Recently, new legislation has been passed that will make it easier for tenants to rent more energy efficient properties. Hosking Associates Ltd Environmental Consultant, Liz Ainslie MsC AIEMA discusses.
Called the Energy Efficiency (Private Rented Property) (England and Wales) Regulations 2015, the regulation introduces measures to improve the energy efficiency of rented properties in England and Wales. Both domestic and non-domestic private rented property is included in this legislation.
The regulations are the first instruments to be made using the powers conferred by the Energy Act 2011. The Act places a statutory duty on the Secretary of State to make regulations implementing the tenants’ energy efficiency improvements provisions by 1st April 2016.
The property industry will be required to review the legislation carefully and take the regulations into account now, with start and enforcement dates beginning in the autumn of next year. The dates are intended to be rolled out in phased stages.
What are the regulations?
The new regulation states that from 1 October 2016, all private rented properties must have a minimum energy performance certificate of band ‘E’. Landlords will not be able to take on new tenancies after this date without making energy improvements. Then, after 1 October 2018, for any domestic property below an E rating, these regulations will apply to all existing tenancies. This date is 1 October 2023 for non-domestic properties.
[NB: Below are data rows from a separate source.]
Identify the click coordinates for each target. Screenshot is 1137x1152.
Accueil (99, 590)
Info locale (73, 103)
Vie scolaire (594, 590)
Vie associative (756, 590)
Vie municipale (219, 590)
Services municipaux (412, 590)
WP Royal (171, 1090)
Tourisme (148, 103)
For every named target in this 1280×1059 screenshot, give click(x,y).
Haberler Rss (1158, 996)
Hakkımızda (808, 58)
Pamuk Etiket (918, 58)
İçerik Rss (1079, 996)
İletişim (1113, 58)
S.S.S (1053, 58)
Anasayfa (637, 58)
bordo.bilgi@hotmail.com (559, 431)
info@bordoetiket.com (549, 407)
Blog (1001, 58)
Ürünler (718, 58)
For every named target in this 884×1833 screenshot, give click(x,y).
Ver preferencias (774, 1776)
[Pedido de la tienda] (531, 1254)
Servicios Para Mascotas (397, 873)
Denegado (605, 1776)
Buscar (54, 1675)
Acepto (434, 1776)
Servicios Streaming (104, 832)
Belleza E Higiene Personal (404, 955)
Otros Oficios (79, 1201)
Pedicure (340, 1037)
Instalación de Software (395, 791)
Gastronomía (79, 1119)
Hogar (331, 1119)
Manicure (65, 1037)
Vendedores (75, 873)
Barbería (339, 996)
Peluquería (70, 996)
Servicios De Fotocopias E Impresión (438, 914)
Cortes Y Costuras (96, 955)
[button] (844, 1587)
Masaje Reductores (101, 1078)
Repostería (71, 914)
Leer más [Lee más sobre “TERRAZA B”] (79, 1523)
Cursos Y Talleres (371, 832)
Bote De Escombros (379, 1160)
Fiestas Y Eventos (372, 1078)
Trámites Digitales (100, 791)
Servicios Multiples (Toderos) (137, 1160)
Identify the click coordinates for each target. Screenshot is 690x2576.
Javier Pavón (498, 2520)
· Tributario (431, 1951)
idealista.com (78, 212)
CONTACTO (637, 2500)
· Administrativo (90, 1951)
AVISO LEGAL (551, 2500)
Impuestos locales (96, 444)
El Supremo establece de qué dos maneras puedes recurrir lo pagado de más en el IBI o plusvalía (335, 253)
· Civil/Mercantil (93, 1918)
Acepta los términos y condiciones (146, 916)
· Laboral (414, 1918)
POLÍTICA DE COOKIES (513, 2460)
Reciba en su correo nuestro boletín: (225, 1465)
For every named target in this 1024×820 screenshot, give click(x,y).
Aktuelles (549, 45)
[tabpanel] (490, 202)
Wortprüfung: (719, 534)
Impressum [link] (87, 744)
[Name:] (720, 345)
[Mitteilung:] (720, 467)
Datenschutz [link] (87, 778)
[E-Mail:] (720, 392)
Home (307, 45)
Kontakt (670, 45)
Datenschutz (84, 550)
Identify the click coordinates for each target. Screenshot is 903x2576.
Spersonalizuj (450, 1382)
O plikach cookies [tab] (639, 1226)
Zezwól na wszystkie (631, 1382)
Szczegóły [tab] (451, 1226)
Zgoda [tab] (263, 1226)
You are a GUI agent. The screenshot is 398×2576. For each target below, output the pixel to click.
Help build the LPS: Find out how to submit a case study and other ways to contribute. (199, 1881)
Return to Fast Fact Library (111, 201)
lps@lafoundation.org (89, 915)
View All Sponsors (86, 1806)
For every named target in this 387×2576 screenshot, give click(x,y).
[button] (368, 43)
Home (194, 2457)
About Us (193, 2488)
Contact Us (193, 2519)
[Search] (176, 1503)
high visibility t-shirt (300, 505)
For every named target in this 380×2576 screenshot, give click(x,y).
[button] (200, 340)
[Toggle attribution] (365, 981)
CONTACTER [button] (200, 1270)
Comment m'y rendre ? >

By making the regulations clear well ahead of their application date, and by phasing in requirements over time, all participants will have time to take voluntary action, reduce their costs of complying, and decrease the need for enforcement of the legislation.
Who must comply?
All buildings requiring an EPC will be part of the legislation. Therefore, buildings due to be demolished, used as a place of worship, listed buildings, or other exemptions do not have to comply. However, there are the minor exceptions to the rule.
Currently, around 20% of non-domestic property with an EPC is rated ‘F’ or ‘G’. Those landlords in possession of such buildings will need to take into account financial and reputational loss when their non-compliant property is valued. Lenders will most likely have greater focus on the energy rating of a building when the legislation is implemented, and they may require borrowers to bring properties up to standards before any money is released.
What happens if I don’t?
It makes sense to begin upgrading your property now if you fall into the ‘F’ or ‘G’ ratings. You will save money in energy bills in the long term, thereby making your property more attractive to lease. There are many Green Deal options out there to help your business become more energy efficient without costing you a fortune up front.
Local Authorities will enforce the regulations for domestic properties, while non-domestic properties will most likely be enforced by Trading Standards. The penalties for a breach of compliance are civil, not criminal. There could be a financial penalty, a publication penalty, or both. Penalties will range from £1,000 for giving false or misleading information on a domestic property, up to 20% of the value of a non-domestic property for failure to comply.
Domestic tenants will benefit, too
This legislation will be a boon for domestic tenants who are so often overlooked by legislation. From 1 April 2016, domestic tenants will have the power to request the landlord’s consent to energy efficiency improvements which require no up-front or net cost to the landlord. It even places a duty on the landlord not to unreasonably withhold consent.
This is great news for all tenants, in that poorly performing buildings won’t put such a strain on tenant’s energy bills going forward. It is especially good for the domestic market. Tenants often have very little choice around their energy usage in older or less-well-maintained properties, and landlords have been slow to respond to the voluntary approaches to energy savings in the past.
However, in practice this means that landlords still can wait for another three years before making any improvements. Also, while an ‘E’ rating is acceptable, the legislation doesn’t go far enough in ensuring that buildings are as energy efficient as possible. The UK has commitments under the Climate Change Act 2008 to reduce greenhouse gas emissions. Domestic and non-domestic buildings account for around 37% of the UK’s total carbon emissions (as at 2009 figures) – landlords could play a huge part in this reduction.